Average doctor pay in the U.S. (where more than 70% of doctors are specialists) to that in nations such as Canada and France (where less than half of doctors are specialists) is not very illuminating.

A lot goes to administrative bloat

John Cochrane notes that The ratio of teachers to students hasn’t gone down a lot — but the ratio of administrators to students has shot up. Most large public school systems spend more than half their budget on administrators. Similarly, class sizes at most colleges and universities haven’t changed that much — but administrative staff have exploded. There are 2.5 people handling insurance claims for every doctor.

Scott Sumner indicates he was at Bentley in 1982, teaching 4 courses a semester. When he retired in 2015, he was making 7 times as much in nominal terms (nearly 3 times as much in real terms), and he was teaching 2 courses per semester. Thus he was being paid 14 times more per class (nearly 6 times as much in real terms).

Andrew Swift identifies the areas where people are willing to be scammed or are vulnerable.
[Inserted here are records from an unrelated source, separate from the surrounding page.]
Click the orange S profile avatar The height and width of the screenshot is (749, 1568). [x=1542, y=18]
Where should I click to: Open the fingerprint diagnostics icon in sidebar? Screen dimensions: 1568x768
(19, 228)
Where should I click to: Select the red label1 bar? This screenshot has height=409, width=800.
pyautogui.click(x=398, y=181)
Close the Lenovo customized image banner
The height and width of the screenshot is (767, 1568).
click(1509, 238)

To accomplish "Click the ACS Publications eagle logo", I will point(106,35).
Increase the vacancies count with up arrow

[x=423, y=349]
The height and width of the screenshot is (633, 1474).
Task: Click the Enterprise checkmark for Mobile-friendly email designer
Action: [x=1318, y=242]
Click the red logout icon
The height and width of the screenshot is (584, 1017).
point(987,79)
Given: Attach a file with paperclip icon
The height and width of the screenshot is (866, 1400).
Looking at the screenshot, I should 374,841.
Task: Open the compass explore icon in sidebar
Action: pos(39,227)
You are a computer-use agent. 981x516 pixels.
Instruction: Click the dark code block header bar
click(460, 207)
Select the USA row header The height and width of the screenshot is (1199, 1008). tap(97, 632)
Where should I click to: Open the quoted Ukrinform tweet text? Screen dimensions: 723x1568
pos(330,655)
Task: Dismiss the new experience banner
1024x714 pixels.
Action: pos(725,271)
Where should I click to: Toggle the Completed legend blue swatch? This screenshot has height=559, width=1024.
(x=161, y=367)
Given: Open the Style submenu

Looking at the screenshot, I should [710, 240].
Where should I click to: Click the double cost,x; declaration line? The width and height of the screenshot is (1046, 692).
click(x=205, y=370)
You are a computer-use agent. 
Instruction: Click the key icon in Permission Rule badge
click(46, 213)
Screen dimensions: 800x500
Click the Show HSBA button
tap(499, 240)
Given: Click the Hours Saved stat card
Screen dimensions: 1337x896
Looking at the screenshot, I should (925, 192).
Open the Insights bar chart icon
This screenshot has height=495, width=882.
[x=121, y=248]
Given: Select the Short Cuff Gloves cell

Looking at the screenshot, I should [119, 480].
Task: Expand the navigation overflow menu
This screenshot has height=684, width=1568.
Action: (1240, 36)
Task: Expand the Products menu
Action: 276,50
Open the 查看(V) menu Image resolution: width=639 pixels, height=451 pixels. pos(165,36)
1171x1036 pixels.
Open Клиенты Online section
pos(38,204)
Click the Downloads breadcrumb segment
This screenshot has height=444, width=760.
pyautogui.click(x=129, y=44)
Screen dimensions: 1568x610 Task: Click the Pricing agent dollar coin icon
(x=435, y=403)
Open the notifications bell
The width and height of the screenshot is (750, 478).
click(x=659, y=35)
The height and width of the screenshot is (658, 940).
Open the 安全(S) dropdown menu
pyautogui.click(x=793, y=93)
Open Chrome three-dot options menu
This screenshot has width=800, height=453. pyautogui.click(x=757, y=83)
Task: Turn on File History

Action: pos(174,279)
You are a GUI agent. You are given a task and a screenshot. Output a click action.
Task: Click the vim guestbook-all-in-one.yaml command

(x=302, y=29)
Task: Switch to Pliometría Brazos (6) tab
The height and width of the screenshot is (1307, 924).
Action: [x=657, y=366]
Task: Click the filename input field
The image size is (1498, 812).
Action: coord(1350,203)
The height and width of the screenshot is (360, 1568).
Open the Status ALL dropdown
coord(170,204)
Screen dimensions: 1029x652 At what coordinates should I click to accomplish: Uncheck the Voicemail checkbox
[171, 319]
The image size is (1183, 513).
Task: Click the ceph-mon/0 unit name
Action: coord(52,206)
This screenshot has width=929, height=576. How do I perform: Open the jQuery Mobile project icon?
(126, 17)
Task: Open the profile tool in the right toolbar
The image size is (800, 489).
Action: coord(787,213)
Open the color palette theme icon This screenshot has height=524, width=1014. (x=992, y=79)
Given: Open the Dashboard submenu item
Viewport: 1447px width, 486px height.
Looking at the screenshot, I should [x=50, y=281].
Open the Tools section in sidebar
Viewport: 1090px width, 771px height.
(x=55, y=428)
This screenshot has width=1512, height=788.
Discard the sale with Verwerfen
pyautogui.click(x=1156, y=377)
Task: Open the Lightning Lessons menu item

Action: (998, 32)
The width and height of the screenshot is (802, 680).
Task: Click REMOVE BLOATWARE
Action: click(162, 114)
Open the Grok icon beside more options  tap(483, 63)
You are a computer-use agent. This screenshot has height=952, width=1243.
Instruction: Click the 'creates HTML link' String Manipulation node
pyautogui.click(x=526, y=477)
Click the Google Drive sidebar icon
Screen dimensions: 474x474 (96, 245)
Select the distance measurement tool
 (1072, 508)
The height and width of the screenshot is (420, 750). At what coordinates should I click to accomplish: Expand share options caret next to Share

What you observe is fifty years of optimization of wealth extraction. Price outcomes depend on the contributions of hundreds of participants. Every participant optimizes his/her earnings, exerting a constant upward pressure on price. Participants become ever more expert at getting rich. Wealth-extraction schemes (scams) are refined and optimized (in all markets), and price increases are pushed downstream (in markets where buyers can’t push back). Radical price increases reflect markets where consumers have reduced ability to push back:

– complex markets (can’t understand)
– opaque markets (can’t see)
– entrenched/highly-regulated markets (can’t modify)
– necessary-to-keep-living markets (can’t avoid)
– limited-quantity markets (really want)
– intermediated markets where the end buyer doesn’t decide how things are purchased (don’t choose)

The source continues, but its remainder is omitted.